BIOGRAPHICAL NOTES
Rem Koolhaas founded OMA in 1975 together with Elia and Zoe Zenghelis and Madelon Vriesendorp. Koolhaas worked as a journalist and screenwriter before beginning architecture, and writing has remained central to his architectural practice. At the same time as designing buildings around the world with OMA, Koolhaas works in non-architectural disciplines – including politics, publishing, media, fashion, and sociology – through his think tank and research unit, AMO.
After studying at the Architectural Association in London, and at Cornell and the Institute for Architecture and Urban Studies in the US, Koolhaas wrote Delirious New York (1978) and simultaneously began producing projects and proposals with OMA. In 1995, S,M,L,XL summarized the work of OMA in a 1,200-page book that redefined architectural publishing. As director of the Project on the City research program at Harvard University, Koolhaas produced the books The Harvard Guide to Shopping (2001), an analysis of the role of retail and consumption in society and architecture, and Great Leap Forward (2002), a study of China’s Pearl River Delta; he also produced studies on Lagos, Roman architecture and communism.
Recently completed OMA buildings include De Rotterdam, three interconnected towers on the river Maas; Shenzhen Stock Exchange; the G-Star headquarters in Amsterdam; the new headquarters for China Central Television (CCTV) – a tower reinvented as a loop – in Beijing; a new headquarters for Rothschild Bank in London; and Milstein Hall, an elevated slab that extends Cornell’s college of Architecture, Art and Planning.
OMA-designed buildings currently under construction include the Taipei Performing Arts Centre; three buildings in Doha, Qatar; the Bibliothèque Multimédia à Vocation Régionale, a four-story public library in Caen; and Bryghusprojektet in Copenhagen, a mixed-use project accommodating the new headquarters for the Danish Architecture Centre.
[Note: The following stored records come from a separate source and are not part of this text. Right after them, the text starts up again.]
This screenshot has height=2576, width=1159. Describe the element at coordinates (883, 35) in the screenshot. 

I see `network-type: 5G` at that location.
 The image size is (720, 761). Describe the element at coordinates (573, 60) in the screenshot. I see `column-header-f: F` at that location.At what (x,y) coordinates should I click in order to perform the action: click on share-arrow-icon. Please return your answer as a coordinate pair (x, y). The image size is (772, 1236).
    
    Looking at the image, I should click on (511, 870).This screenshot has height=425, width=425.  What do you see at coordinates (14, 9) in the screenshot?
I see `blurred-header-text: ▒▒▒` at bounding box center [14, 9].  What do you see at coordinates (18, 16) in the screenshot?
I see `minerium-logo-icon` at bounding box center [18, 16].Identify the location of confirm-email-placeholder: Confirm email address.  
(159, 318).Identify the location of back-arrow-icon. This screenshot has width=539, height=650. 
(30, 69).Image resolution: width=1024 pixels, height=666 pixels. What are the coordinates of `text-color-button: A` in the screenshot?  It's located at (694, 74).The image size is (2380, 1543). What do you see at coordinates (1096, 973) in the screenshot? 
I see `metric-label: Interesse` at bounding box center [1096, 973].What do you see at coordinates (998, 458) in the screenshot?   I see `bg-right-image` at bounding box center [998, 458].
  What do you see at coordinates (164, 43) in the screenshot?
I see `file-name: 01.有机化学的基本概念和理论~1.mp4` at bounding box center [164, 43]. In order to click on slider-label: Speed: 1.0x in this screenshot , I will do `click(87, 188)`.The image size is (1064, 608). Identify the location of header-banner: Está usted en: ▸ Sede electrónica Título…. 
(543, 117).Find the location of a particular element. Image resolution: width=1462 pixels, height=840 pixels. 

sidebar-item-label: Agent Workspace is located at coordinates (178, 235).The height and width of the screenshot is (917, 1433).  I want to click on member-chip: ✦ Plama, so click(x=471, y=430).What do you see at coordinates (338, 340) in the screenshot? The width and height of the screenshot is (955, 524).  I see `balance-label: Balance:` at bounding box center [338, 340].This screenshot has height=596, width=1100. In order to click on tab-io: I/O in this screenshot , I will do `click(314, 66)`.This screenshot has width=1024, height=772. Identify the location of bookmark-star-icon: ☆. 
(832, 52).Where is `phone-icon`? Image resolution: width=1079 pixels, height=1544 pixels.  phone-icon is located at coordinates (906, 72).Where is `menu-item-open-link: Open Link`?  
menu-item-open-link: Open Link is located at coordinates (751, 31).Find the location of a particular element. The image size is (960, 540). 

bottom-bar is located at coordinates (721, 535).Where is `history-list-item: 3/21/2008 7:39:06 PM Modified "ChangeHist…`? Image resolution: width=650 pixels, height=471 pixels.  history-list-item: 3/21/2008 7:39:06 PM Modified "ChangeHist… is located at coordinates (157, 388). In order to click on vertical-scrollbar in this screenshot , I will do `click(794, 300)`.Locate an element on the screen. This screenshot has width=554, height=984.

In 1998, Koolhaas established AMO as a platform for using architectural thinking in non-architectural realms. Recent AMO projects include research into the countryside (globally) and the Russian hinterland; the design of catwalk shows for Prada and Miu Miu; “Cronocaos,” an exhibition on preservation, at the 2010 Venice Biennale; participation in the EU Reflection Group think tank, with the task of making proposals for Europe in 2020; Roadmap 2050, a masterplan for a Europe-wide renewable energy grid; and the development of an educational program for Strelka, a new architecture school in Moscow. AMO has also guest edited an issue of Wired magazine as well as consulting on the future of Conde Nast magazines; proposed a “barcode” EU flag; and developed a curatorial masterplan for the Hermitage museum, St. Petersburg.